Copy each of the rows below word for word, leaving out the pictures.
— begin Supplied records —
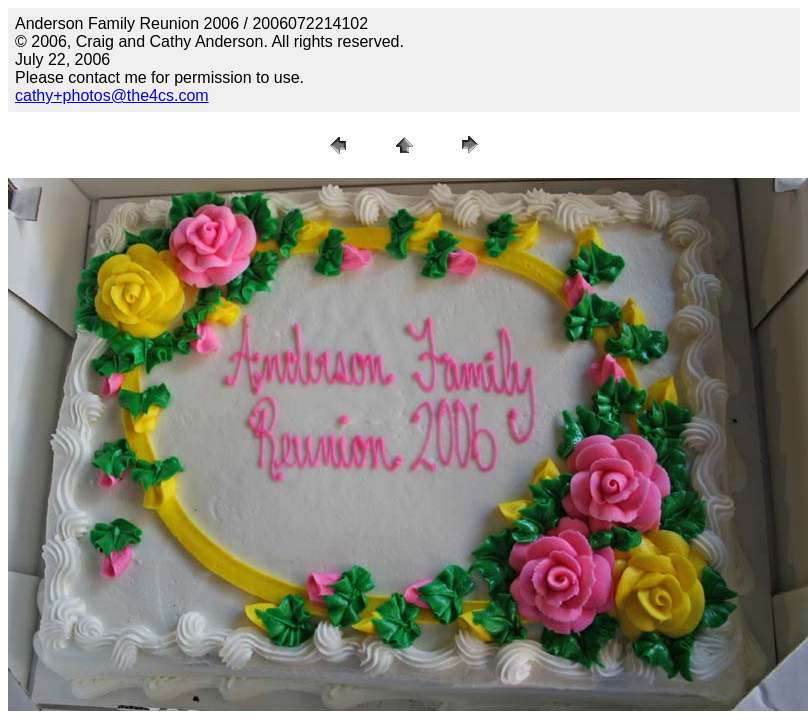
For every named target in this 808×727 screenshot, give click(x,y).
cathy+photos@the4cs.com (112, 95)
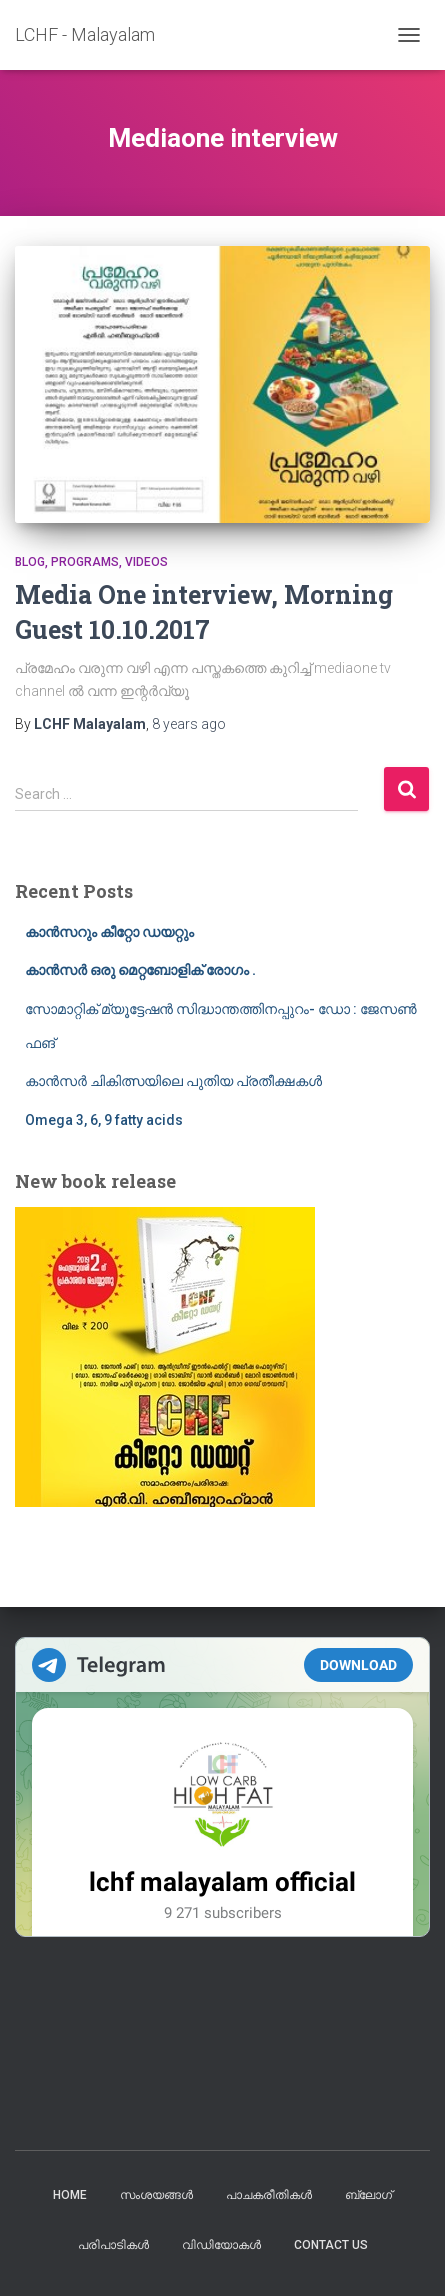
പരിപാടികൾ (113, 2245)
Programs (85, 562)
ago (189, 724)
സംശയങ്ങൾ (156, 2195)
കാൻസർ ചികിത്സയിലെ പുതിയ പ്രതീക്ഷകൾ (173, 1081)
— end Supplied records —
Answer for the task:
For every named target in this 808×727 screenshot, give click(x,y).
cathy+photos@the4cs.com (112, 95)
പരിപാടികൾ (113, 2245)
Programs (85, 562)
ago (189, 724)
സംശയങ്ങൾ (156, 2195)
കാൻസർ ചികിത്സയിലെ പുതിയ പ്രതീക്ഷകൾ (173, 1081)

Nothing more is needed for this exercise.